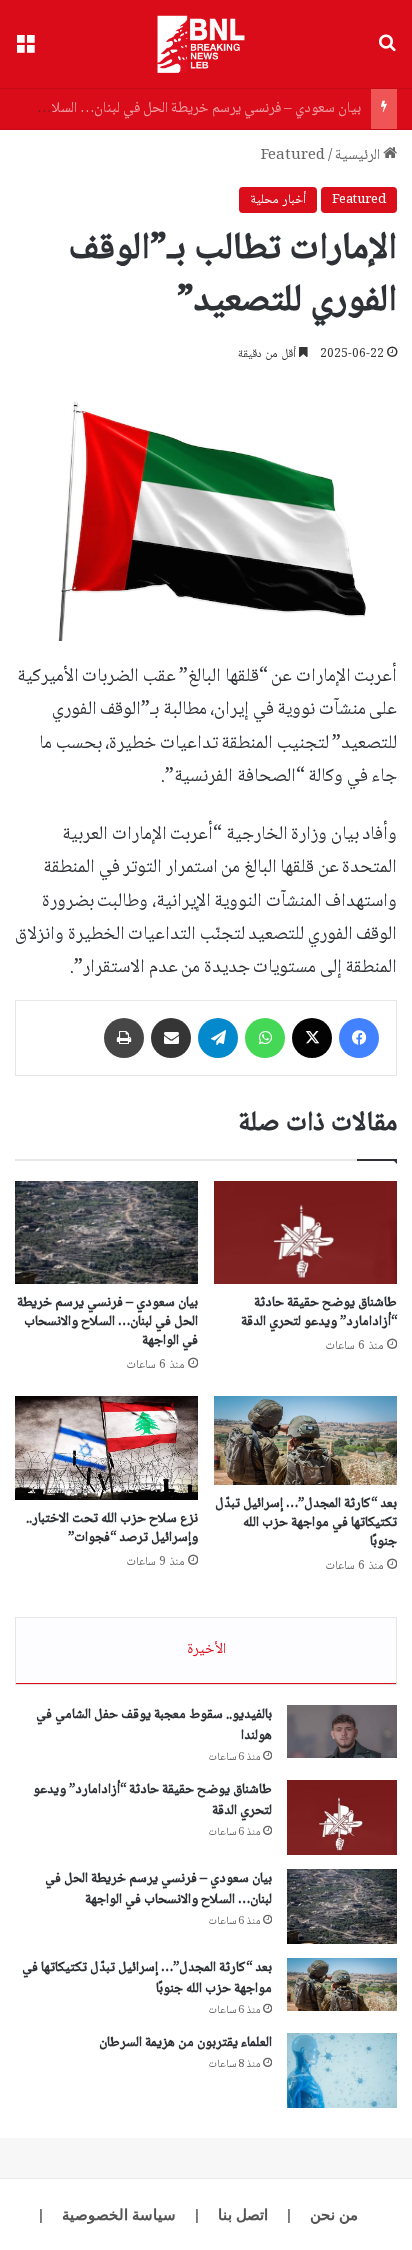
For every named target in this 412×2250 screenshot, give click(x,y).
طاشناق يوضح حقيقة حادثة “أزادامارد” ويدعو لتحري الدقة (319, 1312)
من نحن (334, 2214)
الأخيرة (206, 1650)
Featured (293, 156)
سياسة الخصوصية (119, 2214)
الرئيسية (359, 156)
======
**TASK GOAL**
Start to finish, write out the data above exactly, omitting all pictures.

**EXERCISE SOLUTION**
For every named target in this 412×2250 screenshot, give click(x,y).
طاشناق يوضح حقيقة حادثة “أزادامارد” ويدعو لتحري الدقة (319, 1312)
من نحن (334, 2214)
الأخيرة (206, 1650)
Featured (293, 156)
سياسة الخصوصية (119, 2214)
الرئيسية (359, 156)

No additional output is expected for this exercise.